What to work on
Repeat the listing below in full, keeping every character as it is.

___ Source material ___

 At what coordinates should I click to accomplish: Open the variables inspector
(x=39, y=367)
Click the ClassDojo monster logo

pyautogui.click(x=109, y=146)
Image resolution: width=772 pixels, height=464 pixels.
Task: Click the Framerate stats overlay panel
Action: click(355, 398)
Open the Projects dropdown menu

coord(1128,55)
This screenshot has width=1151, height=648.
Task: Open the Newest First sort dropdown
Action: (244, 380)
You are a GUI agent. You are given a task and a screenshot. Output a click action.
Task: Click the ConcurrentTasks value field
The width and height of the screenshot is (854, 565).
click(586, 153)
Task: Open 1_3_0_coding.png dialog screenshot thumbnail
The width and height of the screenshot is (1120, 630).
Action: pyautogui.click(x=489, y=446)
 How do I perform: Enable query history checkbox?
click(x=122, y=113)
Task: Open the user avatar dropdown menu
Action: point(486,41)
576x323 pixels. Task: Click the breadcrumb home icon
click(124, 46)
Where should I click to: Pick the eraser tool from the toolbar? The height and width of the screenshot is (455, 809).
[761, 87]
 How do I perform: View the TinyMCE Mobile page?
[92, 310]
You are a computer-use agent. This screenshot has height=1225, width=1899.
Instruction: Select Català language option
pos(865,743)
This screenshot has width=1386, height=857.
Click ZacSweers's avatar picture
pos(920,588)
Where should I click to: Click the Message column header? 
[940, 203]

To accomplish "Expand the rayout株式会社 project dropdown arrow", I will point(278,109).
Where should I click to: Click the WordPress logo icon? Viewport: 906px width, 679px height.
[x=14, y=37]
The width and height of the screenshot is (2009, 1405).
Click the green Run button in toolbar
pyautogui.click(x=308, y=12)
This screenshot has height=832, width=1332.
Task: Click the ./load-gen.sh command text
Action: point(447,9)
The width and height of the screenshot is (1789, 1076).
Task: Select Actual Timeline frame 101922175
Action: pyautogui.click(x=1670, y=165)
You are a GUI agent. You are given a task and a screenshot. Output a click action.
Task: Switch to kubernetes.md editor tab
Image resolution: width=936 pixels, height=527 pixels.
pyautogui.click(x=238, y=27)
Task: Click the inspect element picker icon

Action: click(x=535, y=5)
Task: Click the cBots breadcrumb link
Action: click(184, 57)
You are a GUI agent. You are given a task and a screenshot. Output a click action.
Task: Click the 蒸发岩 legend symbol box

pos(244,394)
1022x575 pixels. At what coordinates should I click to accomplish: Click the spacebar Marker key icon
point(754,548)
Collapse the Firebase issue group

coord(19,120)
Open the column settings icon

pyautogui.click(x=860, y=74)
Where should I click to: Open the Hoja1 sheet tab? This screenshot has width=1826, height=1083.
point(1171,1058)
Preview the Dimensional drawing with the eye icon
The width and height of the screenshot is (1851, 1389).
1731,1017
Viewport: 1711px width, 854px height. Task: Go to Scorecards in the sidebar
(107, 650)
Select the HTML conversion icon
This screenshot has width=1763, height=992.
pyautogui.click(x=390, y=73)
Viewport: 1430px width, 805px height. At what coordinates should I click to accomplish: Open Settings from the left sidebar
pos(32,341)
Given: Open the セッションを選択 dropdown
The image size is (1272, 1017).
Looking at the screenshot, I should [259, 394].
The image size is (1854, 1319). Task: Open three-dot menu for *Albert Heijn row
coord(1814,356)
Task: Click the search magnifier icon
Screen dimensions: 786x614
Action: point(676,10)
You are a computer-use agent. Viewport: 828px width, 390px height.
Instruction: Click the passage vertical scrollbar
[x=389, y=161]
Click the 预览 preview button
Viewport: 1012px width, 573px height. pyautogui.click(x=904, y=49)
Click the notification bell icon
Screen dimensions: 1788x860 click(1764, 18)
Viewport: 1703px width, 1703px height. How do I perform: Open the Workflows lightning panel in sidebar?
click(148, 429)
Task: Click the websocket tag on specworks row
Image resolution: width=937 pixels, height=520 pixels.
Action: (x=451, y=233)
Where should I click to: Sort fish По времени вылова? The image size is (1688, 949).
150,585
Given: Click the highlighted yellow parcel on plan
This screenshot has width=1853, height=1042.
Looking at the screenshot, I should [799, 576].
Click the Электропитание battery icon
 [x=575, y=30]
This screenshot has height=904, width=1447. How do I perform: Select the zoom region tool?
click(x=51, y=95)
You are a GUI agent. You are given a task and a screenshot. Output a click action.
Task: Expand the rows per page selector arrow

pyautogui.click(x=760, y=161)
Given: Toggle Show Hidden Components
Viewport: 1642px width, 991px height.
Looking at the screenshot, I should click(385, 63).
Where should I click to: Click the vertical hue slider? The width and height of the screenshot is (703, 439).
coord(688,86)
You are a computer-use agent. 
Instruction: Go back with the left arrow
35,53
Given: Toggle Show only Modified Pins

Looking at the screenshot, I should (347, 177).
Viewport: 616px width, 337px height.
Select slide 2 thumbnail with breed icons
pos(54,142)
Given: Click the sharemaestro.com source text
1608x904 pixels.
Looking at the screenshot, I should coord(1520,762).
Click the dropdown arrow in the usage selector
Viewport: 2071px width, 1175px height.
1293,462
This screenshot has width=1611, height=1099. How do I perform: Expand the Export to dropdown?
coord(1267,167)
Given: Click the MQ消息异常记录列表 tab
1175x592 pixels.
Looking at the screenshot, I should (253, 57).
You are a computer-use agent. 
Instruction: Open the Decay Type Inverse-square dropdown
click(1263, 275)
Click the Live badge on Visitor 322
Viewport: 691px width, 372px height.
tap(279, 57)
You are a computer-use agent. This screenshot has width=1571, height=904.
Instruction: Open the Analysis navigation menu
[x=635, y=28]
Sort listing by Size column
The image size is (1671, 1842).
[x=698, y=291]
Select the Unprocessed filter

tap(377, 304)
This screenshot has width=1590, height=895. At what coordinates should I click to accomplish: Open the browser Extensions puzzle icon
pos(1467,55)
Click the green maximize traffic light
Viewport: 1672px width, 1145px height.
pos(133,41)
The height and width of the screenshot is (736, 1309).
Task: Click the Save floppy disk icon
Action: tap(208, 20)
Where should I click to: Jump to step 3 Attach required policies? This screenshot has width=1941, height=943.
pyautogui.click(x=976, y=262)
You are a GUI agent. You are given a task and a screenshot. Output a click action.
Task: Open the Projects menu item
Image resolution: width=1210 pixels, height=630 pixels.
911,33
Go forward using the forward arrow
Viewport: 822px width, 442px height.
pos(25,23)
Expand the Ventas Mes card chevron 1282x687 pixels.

___

Response box
 At what coordinates should I click to accomplish: Open the variables inspector
(x=39, y=367)
Click the ClassDojo monster logo

pyautogui.click(x=109, y=146)
Image resolution: width=772 pixels, height=464 pixels.
Task: Click the Framerate stats overlay panel
Action: click(355, 398)
Open the Projects dropdown menu

coord(1128,55)
This screenshot has width=1151, height=648.
Task: Open the Newest First sort dropdown
Action: (244, 380)
You are a GUI agent. You are given a task and a screenshot. Output a click action.
Task: Click the ConcurrentTasks value field
The width and height of the screenshot is (854, 565).
click(586, 153)
Task: Open 1_3_0_coding.png dialog screenshot thumbnail
The width and height of the screenshot is (1120, 630).
Action: pyautogui.click(x=489, y=446)
 How do I perform: Enable query history checkbox?
click(x=122, y=113)
Task: Open the user avatar dropdown menu
Action: point(486,41)
576x323 pixels. Task: Click the breadcrumb home icon
click(124, 46)
Where should I click to: Pick the eraser tool from the toolbar? The height and width of the screenshot is (455, 809).
[761, 87]
 How do I perform: View the TinyMCE Mobile page?
[92, 310]
You are a computer-use agent. This screenshot has height=1225, width=1899.
Instruction: Select Català language option
pos(865,743)
This screenshot has width=1386, height=857.
Click ZacSweers's avatar picture
pos(920,588)
Where should I click to: Click the Message column header? 
[940, 203]

To accomplish "Expand the rayout株式会社 project dropdown arrow", I will point(278,109).
Where should I click to: Click the WordPress logo icon? Viewport: 906px width, 679px height.
[x=14, y=37]
The width and height of the screenshot is (2009, 1405).
Click the green Run button in toolbar
pyautogui.click(x=308, y=12)
This screenshot has height=832, width=1332.
Task: Click the ./load-gen.sh command text
Action: point(447,9)
The width and height of the screenshot is (1789, 1076).
Task: Select Actual Timeline frame 101922175
Action: pyautogui.click(x=1670, y=165)
You are a GUI agent. You are given a task and a screenshot. Output a click action.
Task: Switch to kubernetes.md editor tab
Image resolution: width=936 pixels, height=527 pixels.
pyautogui.click(x=238, y=27)
Task: Click the inspect element picker icon

Action: click(x=535, y=5)
Task: Click the cBots breadcrumb link
Action: click(184, 57)
You are a GUI agent. You are given a task and a screenshot. Output a click action.
Task: Click the 蒸发岩 legend symbol box

pos(244,394)
1022x575 pixels. At what coordinates should I click to accomplish: Click the spacebar Marker key icon
point(754,548)
Collapse the Firebase issue group

coord(19,120)
Open the column settings icon

pyautogui.click(x=860, y=74)
Where should I click to: Open the Hoja1 sheet tab? This screenshot has width=1826, height=1083.
point(1171,1058)
Preview the Dimensional drawing with the eye icon
The width and height of the screenshot is (1851, 1389).
1731,1017
Viewport: 1711px width, 854px height. Task: Go to Scorecards in the sidebar
(107, 650)
Select the HTML conversion icon
This screenshot has width=1763, height=992.
pyautogui.click(x=390, y=73)
Viewport: 1430px width, 805px height. At what coordinates should I click to accomplish: Open Settings from the left sidebar
pos(32,341)
Given: Open the セッションを選択 dropdown
The image size is (1272, 1017).
Looking at the screenshot, I should [259, 394].
The image size is (1854, 1319). Task: Open three-dot menu for *Albert Heijn row
coord(1814,356)
Task: Click the search magnifier icon
Screen dimensions: 786x614
Action: point(676,10)
You are a computer-use agent. Viewport: 828px width, 390px height.
Instruction: Click the passage vertical scrollbar
[x=389, y=161]
Click the 预览 preview button
Viewport: 1012px width, 573px height. pyautogui.click(x=904, y=49)
Click the notification bell icon
Screen dimensions: 1788x860 click(1764, 18)
Viewport: 1703px width, 1703px height. How do I perform: Open the Workflows lightning panel in sidebar?
click(148, 429)
Task: Click the websocket tag on specworks row
Image resolution: width=937 pixels, height=520 pixels.
Action: (x=451, y=233)
Where should I click to: Sort fish По времени вылова? The image size is (1688, 949).
150,585
Given: Click the highlighted yellow parcel on plan
This screenshot has width=1853, height=1042.
Looking at the screenshot, I should [799, 576].
Click the Электропитание battery icon
 [x=575, y=30]
This screenshot has height=904, width=1447. How do I perform: Select the zoom region tool?
click(x=51, y=95)
You are a GUI agent. You are given a task and a screenshot. Output a click action.
Task: Expand the rows per page selector arrow

pyautogui.click(x=760, y=161)
Given: Toggle Show Hidden Components
Viewport: 1642px width, 991px height.
Looking at the screenshot, I should click(385, 63).
Where should I click to: Click the vertical hue slider? The width and height of the screenshot is (703, 439).
coord(688,86)
You are a computer-use agent. 
Instruction: Go back with the left arrow
35,53
Given: Toggle Show only Modified Pins

Looking at the screenshot, I should (347, 177).
Viewport: 616px width, 337px height.
Select slide 2 thumbnail with breed icons
pos(54,142)
Given: Click the sharemaestro.com source text
1608x904 pixels.
Looking at the screenshot, I should coord(1520,762).
Click the dropdown arrow in the usage selector
Viewport: 2071px width, 1175px height.
1293,462
This screenshot has width=1611, height=1099. How do I perform: Expand the Export to dropdown?
coord(1267,167)
Given: Click the MQ消息异常记录列表 tab
1175x592 pixels.
Looking at the screenshot, I should (253, 57).
You are a computer-use agent. 
Instruction: Open the Decay Type Inverse-square dropdown
click(1263, 275)
Click the Live badge on Visitor 322
Viewport: 691px width, 372px height.
tap(279, 57)
You are a computer-use agent. This screenshot has width=1571, height=904.
Instruction: Open the Analysis navigation menu
[x=635, y=28]
Sort listing by Size column
The image size is (1671, 1842).
[x=698, y=291]
Select the Unprocessed filter

tap(377, 304)
This screenshot has width=1590, height=895. At what coordinates should I click to accomplish: Open the browser Extensions puzzle icon
pos(1467,55)
Click the green maximize traffic light
Viewport: 1672px width, 1145px height.
pos(133,41)
The height and width of the screenshot is (736, 1309).
Task: Click the Save floppy disk icon
Action: tap(208, 20)
Where should I click to: Jump to step 3 Attach required policies? This screenshot has width=1941, height=943.
pyautogui.click(x=976, y=262)
You are a GUI agent. You are given a task and a screenshot. Output a click action.
Task: Open the Projects menu item
Image resolution: width=1210 pixels, height=630 pixels.
911,33
Go forward using the forward arrow
Viewport: 822px width, 442px height.
pos(25,23)
Expand the Ventas Mes card chevron 1282x687 pixels.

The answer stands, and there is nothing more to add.